From: Christian Borntraeger
Subject: Re: [Qemu-devel] [RFC v1 1/1] virtio-crypto: Allow disabling of cipher algorithms for virtio-crypto device
Date: Fri, 15 Jun 2018 15:07:34 +0200
User-agent: Mozilla/5.0 (X11; Linux x86_64; rv:52.0) Gecko/20100101 Thunderbird/52.7.0


On 06/13/2018 05:05 PM, Daniel P. Berrangé wrote:
> On Wed, Jun 13, 2018 at 11:01:05AM -0400, Farhan Ali wrote:
>> Hi Daniel
>>
>> On 06/13/2018 05:37 AM, Daniel P. Berrangé wrote:
>>> On Tue, Jun 12, 2018 at 03:48:34PM -0400, Farhan Ali wrote:
>>>> The virtio-crypto driver currently propagates to the guest
>>>> all the cipher algorithms that the backend cryptodev can
>>>> support. But in certain cases where the guest has more
>>>> performant mechanism to handle some algorithms, it would be
>>>> useful to propagate only a subset of the algorithms.
>>>
>>> I'm not really convinced by this.
>>>
>>> The performance of crypto algorithms has many influencing
>>> factors, making it pretty hard to decide which is best
>>> without actively testing specific impls and comparing
>>> them in a manner which matches the application usage
>>> pattern. eg in theory the kernel crypto impl of an alg
>>> is faster than a userspace impl, if the kernel uses
>>> hardware accel and userspace does not. This, however,
>>> ignores the overhead of the kernel/userspace switch.
>>> The real world performance winner, thus depends on the
>>> amount of data being processed in each operation. Some
>>> times userspace can win & sometimes kernel space can
>>> win. This is even more relevant to virtio-crypto as
>>> it has more expensive context switches.
>>
>> True. But what if the guest can perform some crypto algorithms without a
>> incurring a VM exit? For example in s390 we have the cpacf instructions to
>> perform crypto and this instruction is implemented for us by our hardware
>> virtualization technology. In such a case it would be better not to use
>> virtio-crypto's implementation of such a crypto algorithm.
>>
>> At the same time we would like to take advantage of virtio-crypto's
>> acceleration capabilities for certain crypto algorithms for which there is
>> no hardware assistance.
> 
> IIUC, the kernel's crypto layer can support multiple implementations of
> any algorithm. Providers can report a priority against implementations
> which influences which impl is used in practice. So if there's a native
> instruction for a partiuclar algorithm I would expect the impl registered
> for that to be designated higher priority than other impls, so that it is
> used in preference to other impls.

Yes. This is what the kernel currently does. Back then I asked Gonglei to reduce
the default priority of virtio-crypto  (it was 501 and thus higher than anybody
else). Right now virtio-crypto has lower priority than the s390 cpacf code.
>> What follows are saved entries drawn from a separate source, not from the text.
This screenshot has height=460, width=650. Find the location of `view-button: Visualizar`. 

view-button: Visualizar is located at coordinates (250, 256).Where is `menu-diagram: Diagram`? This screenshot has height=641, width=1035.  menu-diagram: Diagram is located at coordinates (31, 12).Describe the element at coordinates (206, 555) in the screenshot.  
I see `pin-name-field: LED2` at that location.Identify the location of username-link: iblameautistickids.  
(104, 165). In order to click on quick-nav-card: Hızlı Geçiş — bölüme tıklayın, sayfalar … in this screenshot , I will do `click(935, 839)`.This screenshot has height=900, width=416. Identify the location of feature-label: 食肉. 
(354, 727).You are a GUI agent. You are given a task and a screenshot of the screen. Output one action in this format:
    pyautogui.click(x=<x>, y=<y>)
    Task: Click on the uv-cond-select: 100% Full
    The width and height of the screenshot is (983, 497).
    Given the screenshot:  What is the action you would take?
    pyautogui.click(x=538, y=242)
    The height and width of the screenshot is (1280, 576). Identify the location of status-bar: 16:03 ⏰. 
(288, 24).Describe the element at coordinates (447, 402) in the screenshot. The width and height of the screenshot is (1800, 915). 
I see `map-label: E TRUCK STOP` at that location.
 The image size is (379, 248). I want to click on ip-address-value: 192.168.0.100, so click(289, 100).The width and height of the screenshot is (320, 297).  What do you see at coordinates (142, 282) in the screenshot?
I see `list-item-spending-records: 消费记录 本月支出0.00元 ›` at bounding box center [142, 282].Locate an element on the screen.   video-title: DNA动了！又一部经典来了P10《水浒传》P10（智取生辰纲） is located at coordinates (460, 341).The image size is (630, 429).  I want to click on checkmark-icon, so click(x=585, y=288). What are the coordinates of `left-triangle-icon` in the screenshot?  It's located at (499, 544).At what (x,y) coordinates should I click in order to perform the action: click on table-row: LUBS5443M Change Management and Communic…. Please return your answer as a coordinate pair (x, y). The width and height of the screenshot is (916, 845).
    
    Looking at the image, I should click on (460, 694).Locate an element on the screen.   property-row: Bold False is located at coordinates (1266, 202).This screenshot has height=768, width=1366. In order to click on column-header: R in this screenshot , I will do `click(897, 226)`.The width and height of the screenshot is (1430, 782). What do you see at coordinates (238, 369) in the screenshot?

What does make sense though, is to actually have a mean to synchronize between
guest driver and host provider about what are actually supported operations.

Right now you only have aes cbc. What happens now, when a new driver also 
supports
lets say sha3, but the host does not. Having some kind of handshaking certainly 
makes sense. Do we need this configurable? This is another question.